Assume that $X=\{a,b\}\\$
There must be a contradiction in the following statements: I.e. there is something lurking here which tells us that this is not a function.
$\#\{x:f^{1}(x)=a\}=1\\$
$\#\{x:f^{2}(x)=a\}=2\\$
$\#\{x:f^{1}(x)=b\}=1\\$
- $\#\{x:f^{2}(x)=b\}=0\\$
What I Know: we can show this combinatorially
I know the information encoded as a matrix (of rows) of preimages with entries $S_{ij}=\#f^{-j}(x_i)$ is given by $S=[[1,2],[1,0]]$. For example, letting $x_{1}=a$ and $x_{2}=b$ and the number of elements which under two applications of $f$ yield the first domain element, $x_{1}=a$ , is given by $S_{(1,2)}=2$
Reverse engineering this gives two possible forward "image" matrices (of rows) with entries $F_{ij}=f^{j}(x_i)$ one $a$ and one $b$ in column 1 and two $a$'s in column 2.
Thus the options are either
$F_{1}=\left(\begin{array}{ccc}
f(a)=a & f(f(a))=a \\
f(b)=b & f(f(b))=a \\
\end{array}\right)$
or
$F_{2}=\left(\begin{array}{ccc}
f(a)=b & f(f(a))=a \\
f(b)=a & f(f(b))=a \\
\end{array}\right)$
Both of which contradict f is functional as $F_{1}$ implies $f(b)=b$ and $f(b)=a$ by row 2, since the entries correspond to $F_{ij}=f^{j}(x_i)$. Likewise in $F_{2}$ it is implied that implies $f(a)=b$ by entry (1,1) and $f(b)=a$ by entry (1,2).

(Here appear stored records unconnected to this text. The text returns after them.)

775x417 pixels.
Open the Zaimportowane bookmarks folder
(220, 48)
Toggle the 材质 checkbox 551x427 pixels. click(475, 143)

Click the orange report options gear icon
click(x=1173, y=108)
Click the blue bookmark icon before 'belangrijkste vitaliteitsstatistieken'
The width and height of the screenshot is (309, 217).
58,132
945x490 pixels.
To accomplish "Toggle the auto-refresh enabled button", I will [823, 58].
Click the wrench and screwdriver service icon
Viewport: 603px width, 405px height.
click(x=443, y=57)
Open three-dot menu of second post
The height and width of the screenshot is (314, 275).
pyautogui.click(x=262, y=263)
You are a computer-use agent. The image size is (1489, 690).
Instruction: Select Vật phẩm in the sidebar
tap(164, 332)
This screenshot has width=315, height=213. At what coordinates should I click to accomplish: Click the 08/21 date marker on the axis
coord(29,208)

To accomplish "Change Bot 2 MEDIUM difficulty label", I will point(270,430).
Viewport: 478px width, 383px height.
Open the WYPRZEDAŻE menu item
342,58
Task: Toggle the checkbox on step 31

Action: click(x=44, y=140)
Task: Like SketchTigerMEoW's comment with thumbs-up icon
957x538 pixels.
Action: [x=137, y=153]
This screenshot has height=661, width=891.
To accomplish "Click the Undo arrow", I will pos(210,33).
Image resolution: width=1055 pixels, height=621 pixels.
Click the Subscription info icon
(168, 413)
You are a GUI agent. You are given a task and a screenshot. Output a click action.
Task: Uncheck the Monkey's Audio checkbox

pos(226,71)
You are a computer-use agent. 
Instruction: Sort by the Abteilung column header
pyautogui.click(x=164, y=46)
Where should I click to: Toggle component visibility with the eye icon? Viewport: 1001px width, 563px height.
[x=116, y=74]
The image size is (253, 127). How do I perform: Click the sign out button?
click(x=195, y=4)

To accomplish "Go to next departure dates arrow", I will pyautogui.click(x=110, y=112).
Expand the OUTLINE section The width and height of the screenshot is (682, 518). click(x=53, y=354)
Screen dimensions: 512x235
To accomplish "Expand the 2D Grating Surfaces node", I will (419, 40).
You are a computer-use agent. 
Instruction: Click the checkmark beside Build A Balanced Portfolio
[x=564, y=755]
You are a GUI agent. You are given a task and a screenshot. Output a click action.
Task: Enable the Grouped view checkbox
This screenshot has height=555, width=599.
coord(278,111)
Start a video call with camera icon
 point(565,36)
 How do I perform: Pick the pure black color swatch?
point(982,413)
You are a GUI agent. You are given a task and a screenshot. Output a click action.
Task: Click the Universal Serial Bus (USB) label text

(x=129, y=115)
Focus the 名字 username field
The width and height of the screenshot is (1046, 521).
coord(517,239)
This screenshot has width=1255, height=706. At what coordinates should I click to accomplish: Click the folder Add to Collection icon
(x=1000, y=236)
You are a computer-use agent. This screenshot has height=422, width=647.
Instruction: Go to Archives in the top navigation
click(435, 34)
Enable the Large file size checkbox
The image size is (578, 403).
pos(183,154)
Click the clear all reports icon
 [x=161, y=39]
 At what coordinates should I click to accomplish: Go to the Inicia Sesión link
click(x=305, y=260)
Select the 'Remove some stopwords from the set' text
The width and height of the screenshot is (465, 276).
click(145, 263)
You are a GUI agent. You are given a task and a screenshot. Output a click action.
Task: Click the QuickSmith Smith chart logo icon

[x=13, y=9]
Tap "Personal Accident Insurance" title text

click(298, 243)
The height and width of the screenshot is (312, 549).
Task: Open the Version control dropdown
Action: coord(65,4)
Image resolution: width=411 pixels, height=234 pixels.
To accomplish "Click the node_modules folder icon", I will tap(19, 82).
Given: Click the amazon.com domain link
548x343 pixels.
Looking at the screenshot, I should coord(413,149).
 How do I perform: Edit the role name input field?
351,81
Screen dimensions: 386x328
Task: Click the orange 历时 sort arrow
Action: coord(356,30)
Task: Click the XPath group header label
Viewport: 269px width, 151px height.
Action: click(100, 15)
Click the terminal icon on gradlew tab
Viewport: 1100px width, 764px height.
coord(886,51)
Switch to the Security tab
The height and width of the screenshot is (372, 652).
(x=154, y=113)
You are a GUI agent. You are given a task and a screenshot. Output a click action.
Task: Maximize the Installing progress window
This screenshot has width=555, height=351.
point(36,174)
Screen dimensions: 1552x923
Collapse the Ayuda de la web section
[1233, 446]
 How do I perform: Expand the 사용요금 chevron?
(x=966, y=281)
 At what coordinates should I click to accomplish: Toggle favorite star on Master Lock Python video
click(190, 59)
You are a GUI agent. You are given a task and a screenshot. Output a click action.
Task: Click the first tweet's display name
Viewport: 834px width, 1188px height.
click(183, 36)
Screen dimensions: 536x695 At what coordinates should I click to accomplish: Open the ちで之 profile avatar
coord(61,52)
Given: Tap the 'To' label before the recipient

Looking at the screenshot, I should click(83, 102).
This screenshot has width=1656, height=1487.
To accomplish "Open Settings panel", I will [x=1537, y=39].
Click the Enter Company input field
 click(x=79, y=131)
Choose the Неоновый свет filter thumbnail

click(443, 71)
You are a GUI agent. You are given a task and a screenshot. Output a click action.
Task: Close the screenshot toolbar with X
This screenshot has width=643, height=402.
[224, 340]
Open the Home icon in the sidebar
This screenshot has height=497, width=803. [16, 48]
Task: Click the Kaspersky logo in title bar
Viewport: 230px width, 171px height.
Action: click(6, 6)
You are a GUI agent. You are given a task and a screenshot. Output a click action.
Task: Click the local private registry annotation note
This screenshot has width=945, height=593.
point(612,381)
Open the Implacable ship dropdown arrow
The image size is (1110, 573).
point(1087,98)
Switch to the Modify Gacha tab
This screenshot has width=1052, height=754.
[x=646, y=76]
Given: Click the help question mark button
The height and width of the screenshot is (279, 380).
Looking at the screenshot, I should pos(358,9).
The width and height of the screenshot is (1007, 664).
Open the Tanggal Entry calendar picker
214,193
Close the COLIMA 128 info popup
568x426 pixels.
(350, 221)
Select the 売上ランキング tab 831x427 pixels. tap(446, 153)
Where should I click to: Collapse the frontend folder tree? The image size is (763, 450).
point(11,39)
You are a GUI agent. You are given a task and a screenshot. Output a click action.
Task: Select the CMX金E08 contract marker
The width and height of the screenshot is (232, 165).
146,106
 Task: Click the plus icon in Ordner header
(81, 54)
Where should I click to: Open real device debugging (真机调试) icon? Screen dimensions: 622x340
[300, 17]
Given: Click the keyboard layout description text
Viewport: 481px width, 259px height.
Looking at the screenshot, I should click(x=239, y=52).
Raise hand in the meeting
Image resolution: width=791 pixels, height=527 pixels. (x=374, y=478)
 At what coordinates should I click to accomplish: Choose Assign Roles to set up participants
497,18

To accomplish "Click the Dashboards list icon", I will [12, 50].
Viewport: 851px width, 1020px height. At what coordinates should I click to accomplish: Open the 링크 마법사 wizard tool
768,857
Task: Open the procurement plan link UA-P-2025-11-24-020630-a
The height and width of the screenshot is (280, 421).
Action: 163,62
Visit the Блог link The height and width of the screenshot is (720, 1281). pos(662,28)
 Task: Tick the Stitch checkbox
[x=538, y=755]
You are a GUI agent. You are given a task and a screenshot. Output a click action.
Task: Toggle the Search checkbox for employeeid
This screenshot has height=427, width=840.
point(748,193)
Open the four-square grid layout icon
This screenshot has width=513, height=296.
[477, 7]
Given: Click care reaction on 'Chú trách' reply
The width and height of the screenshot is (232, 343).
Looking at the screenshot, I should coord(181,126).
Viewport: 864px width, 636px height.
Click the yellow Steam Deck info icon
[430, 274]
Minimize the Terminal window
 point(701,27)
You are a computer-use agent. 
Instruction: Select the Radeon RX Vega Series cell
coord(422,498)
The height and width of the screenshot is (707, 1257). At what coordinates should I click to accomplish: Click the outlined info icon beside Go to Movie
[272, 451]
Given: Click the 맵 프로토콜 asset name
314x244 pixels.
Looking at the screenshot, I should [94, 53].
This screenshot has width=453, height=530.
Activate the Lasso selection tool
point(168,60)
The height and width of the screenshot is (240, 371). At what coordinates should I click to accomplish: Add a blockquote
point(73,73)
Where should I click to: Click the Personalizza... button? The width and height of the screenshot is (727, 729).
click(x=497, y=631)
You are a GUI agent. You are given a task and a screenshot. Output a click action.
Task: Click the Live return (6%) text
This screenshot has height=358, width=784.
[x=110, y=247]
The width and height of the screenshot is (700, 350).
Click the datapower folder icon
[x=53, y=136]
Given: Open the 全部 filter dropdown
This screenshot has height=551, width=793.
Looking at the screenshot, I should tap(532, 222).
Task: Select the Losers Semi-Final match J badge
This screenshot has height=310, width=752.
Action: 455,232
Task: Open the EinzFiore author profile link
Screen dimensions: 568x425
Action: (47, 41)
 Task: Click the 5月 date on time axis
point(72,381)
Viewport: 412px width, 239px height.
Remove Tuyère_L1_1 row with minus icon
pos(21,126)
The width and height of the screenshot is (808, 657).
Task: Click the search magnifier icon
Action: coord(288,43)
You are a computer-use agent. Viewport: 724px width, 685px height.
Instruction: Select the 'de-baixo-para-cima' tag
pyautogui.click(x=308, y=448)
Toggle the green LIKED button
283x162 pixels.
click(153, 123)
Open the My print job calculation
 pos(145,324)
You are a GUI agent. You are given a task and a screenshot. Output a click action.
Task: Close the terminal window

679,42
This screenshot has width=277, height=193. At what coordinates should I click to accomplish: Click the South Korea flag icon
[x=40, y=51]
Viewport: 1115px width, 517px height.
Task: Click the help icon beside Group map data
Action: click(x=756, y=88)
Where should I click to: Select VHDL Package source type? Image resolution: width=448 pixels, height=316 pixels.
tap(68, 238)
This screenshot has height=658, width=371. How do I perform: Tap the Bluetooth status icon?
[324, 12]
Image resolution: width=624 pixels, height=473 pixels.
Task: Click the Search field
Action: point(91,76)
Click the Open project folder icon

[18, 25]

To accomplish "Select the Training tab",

So combinatorially we can see the problem, but I'd like to be able to show the issue from the mere list of set size specifications at the top of the post.
If $\ f\ $ were a function from $\ X\ $ to $\ X\ $ satisfying conditions $3$ and $4$, then condition $4$ tells us that $\ f(b)=a\ $, since $\ f(b)=$$b\implies$$ f^2(b)=b\implies$$\#\{x: f^2(x)=b\}\ge1\ $. Condition $3$ then tells us that $\ f(a)=b\ $, because we would otherwise have $\ \#\{x: f(x)=b\}=0\ $. Thus, for $3$ and $4$ to be satisfied, we must have $\ f(a)=b\ $ and $\ f(b)=a\ $. But this function does not satisfy $4$, because, once again, $\ f^2(b)=b\ $.
Thus, there is no function from $\ X\ $ to $\ X\ $ which can satisfy both conditions $3$ and $4$, let alone all four of the conditions.